Provided entries:
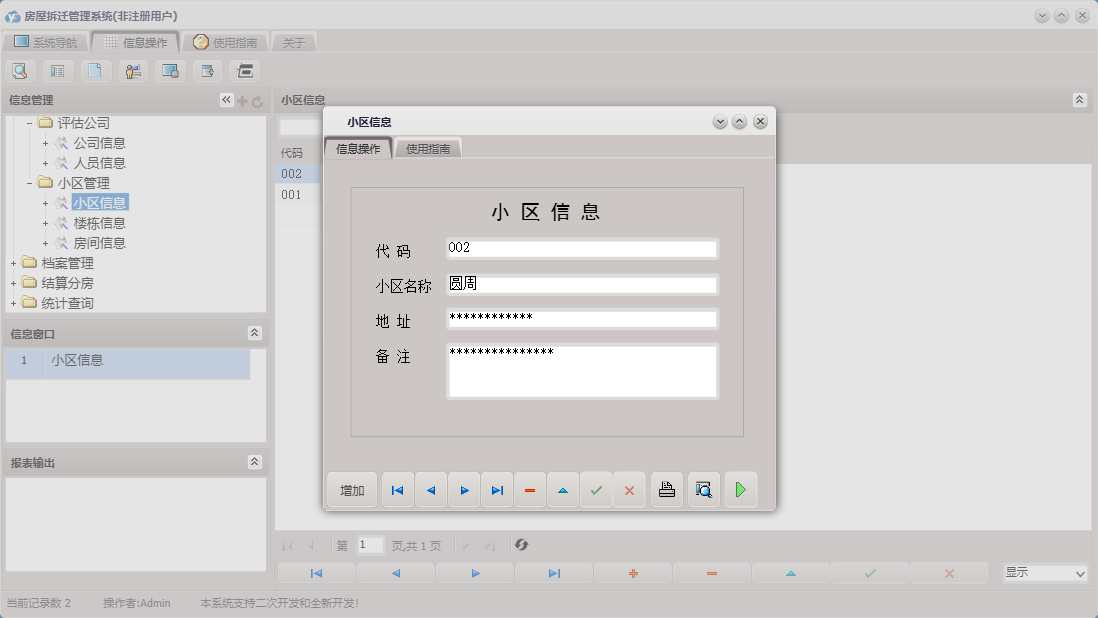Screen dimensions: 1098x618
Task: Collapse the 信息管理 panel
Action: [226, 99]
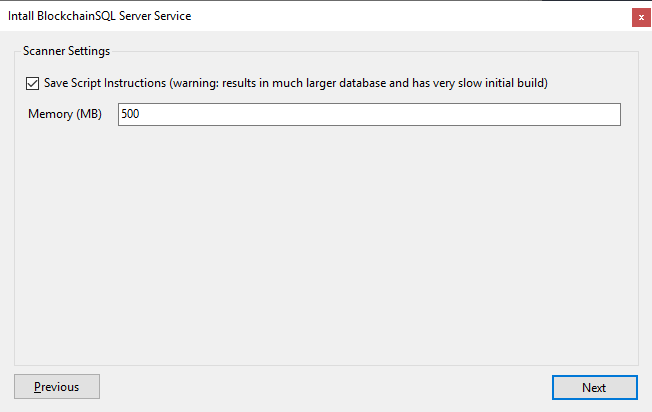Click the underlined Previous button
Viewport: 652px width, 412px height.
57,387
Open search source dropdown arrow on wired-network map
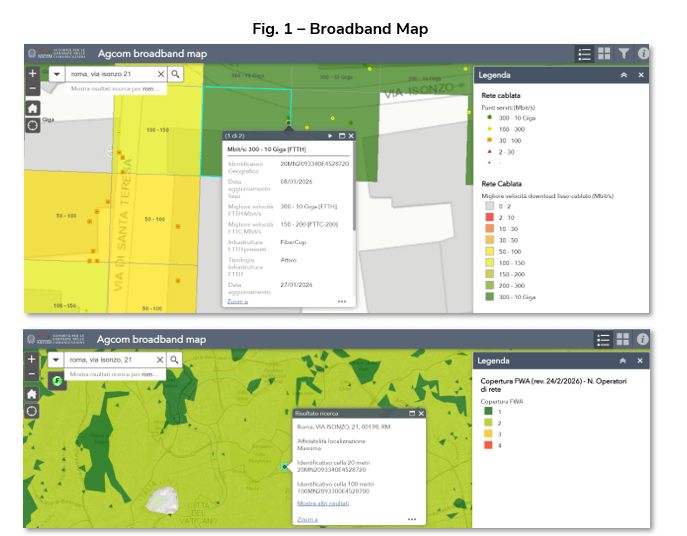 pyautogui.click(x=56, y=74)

---

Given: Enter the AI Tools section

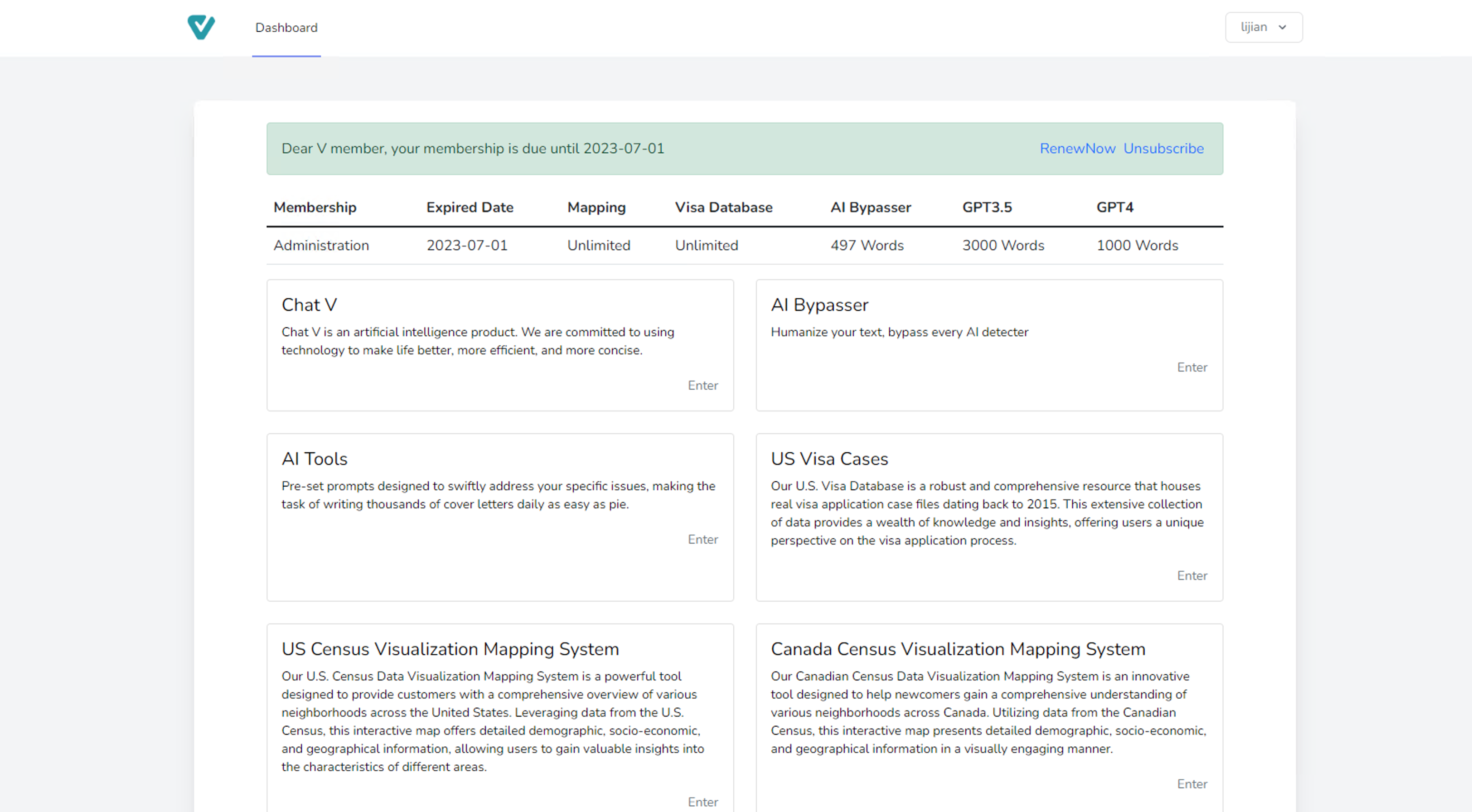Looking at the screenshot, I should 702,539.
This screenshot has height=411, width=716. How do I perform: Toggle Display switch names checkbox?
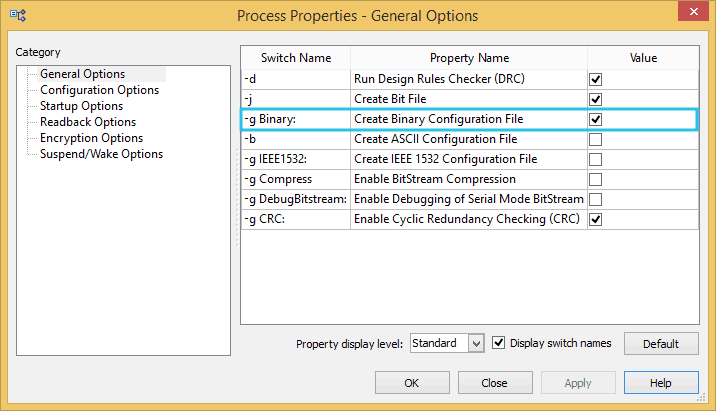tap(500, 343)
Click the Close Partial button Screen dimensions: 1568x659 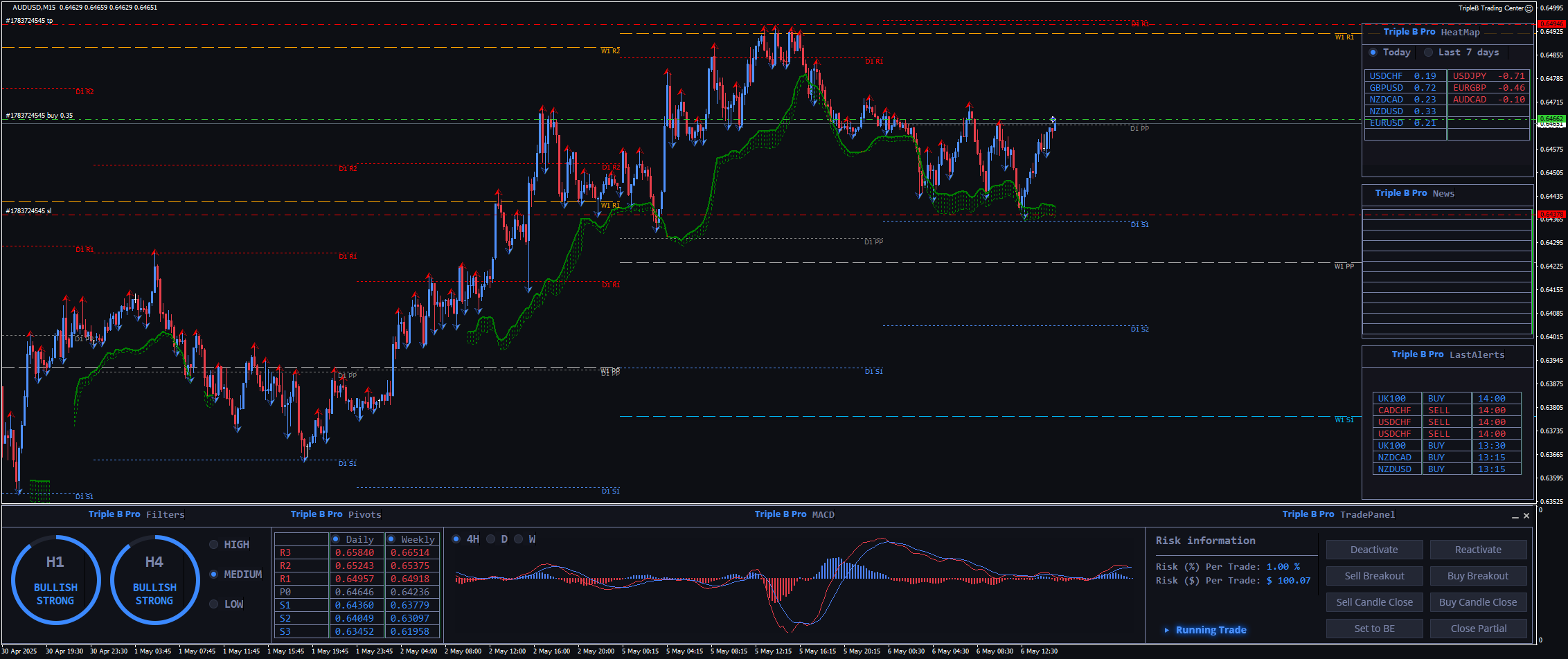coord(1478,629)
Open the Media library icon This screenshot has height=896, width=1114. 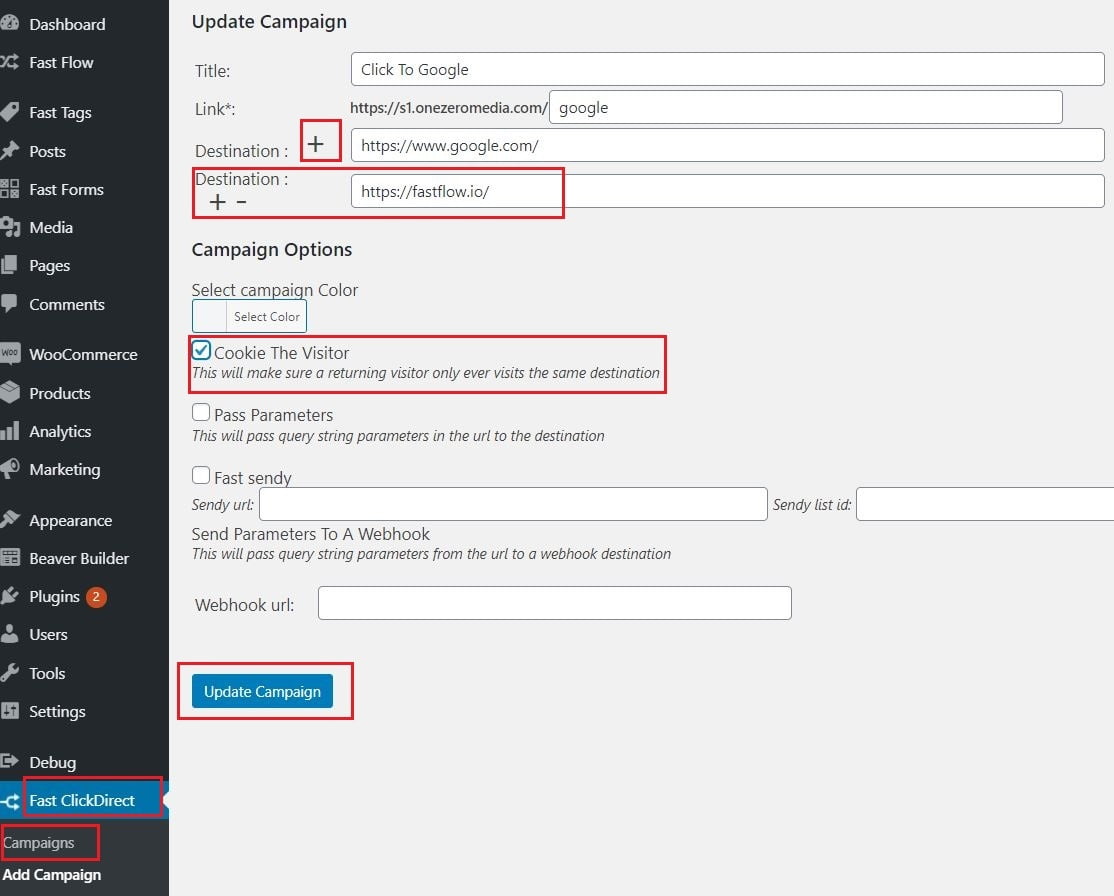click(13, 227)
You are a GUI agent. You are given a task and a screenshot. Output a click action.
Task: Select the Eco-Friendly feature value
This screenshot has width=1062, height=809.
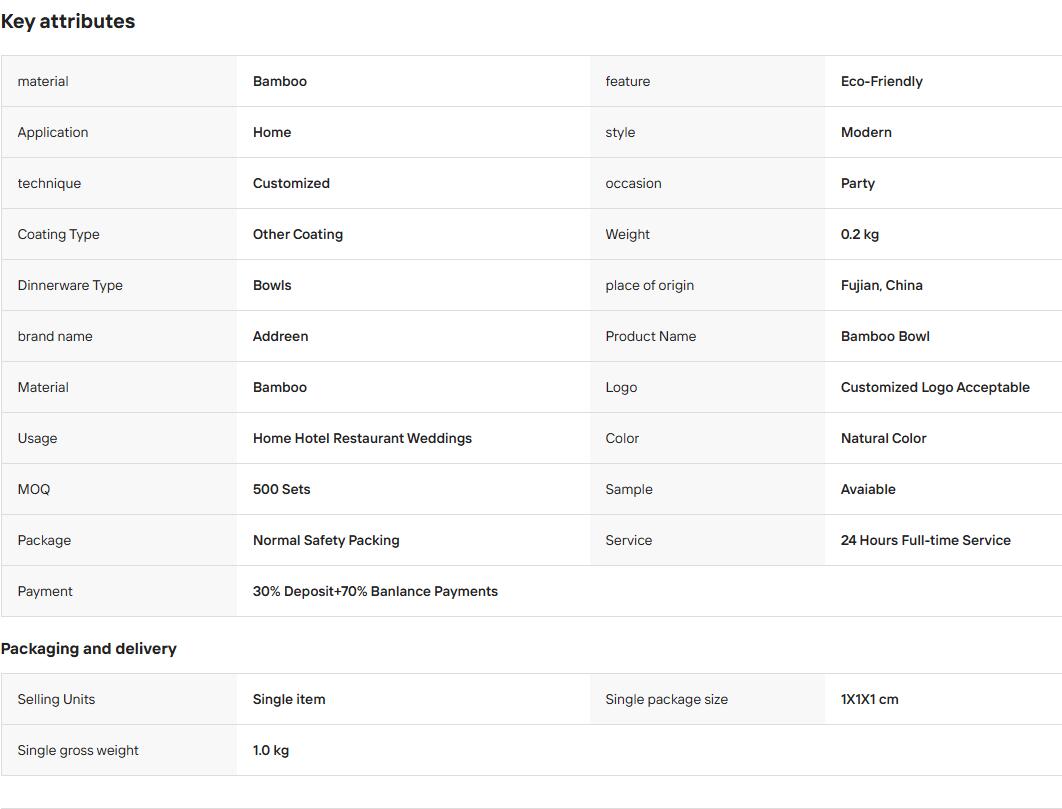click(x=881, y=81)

==

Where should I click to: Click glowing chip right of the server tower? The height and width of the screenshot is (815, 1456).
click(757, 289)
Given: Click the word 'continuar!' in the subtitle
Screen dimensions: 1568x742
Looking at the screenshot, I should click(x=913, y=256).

Task directions: Put the data above into a Markdown table with the columns Row and Line, numbering each line and leaving out blank ones. Begin at the line that contains "Screen dimensions: 1098x618", stop after the line that contains "pyautogui.click(x=56, y=74)", and omit the pictures.

Written reply:
| Row | Line |
|---|---|
| 1 | Screen dimensions: 1098x618 |
| 2 | Task: Collapse the 信息管理 panel |
| 3 | Action: [226, 99] |
| 4 | Click the underlined Previous button |
| 5 | Viewport: 652px width, 412px height. |
| 6 | 57,387 |
| 7 | Open search source dropdown arrow on wired-network map |
| 8 |  pyautogui.click(x=56, y=74) |